Helmut Pauls begreifen sie Sozialtherapie als methodologisches Instrumentarium. Die Autoren zeigen vier spezifische Handlungsformen für Sozialtherapie auf:

1. Sozialtherapie als professionell arrangierte Lebenspraxis bzw. die Lebenssituation: Hier lassen sich z.B. therapeutische Wohngemeinschaften oder stationäre Institutionen zuordnen.

2. Sozialtherapie als sozialtherapeutisches Training: Dabei geht es um den Erwerb sozialer Fähigkeiten und Kompetenzen im Sozialraum der KlientInnen zur bestmöglichen Soziabilität.

3. Sozialtherapie als Gespräch: Gespräche über soziale Probleme sollen ebenso als soziale Ereignisse angesehen werden. Neben der Bearbeitung von Gesprächsinhalten ist die Herstellung von Beziehungen zwischen Fachkräften und KlientInnen von wesentlicher Bedeutung.

4. Sozialtherapie als Begleitung bei der Bewältigung und Bearbeitung der sozialen Probleme von KlientInnen (vgl. ebd.: 82ff.).

Ein wesentliches Kennzeichen einer Sozialtherapie ist ihre Niedrigschwelligkeit.

Hilfsmaßnahmen sollen nicht nur in Einrichtungen des Gesundheits- und Sozialwesens stattfinden, sondern auch dort wo die KlientInnen leben und Unterstützung benötigen (z.B. in deren Wohnungen), also in ihrer Lebenswelt (vgl. Ortmann, Röh 2014: 83).
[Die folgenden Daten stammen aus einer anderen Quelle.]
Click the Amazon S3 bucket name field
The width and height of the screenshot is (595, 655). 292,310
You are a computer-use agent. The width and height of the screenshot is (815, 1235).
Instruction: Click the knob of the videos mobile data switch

Nach Helmut Pauls und Michael Reicherts (vgl. 2014: 4) hat die Klinische Sozialarbeit bereits eine wichtige Rolle bei der Verwirklichung einer sozialtherapeutischen Behandlungsperspektive eingenommen. Jedoch wird Sozialtherapie auch von anderen Berufsgruppen ausgeübt. Daher muss die Klinische Sozialarbeit weiter kämpfen und sich fachlich profilieren, da der Klinischen Sozialarbeit für die Anwendung von Sozialtherapie immer noch nicht oder nur unzureichend Beachtung geschenkt wird. In einer Studie von Helmut Pauls und Christopher Romanowski (vgl. 2013: 4) aus dem Jahr 2011 wird wissenschaftlich belegt, dass die Klinische Sozialarbeit bereits im Großen und Ganzen sozialtherapeutisch tätig ist, um überhaupt Erfolge erzielen zu können. Aufgrund dessen benötigt die Klinische Sozialarbeit dringend ein Profil für ihren sozialtherapeutischen Handlungsansatz. Nur so hat sie die Möglichkeit als Disziplin neben anderen Heilberufen zu existieren und als Leitdisziplin für die Sozialtherapie zu gelten.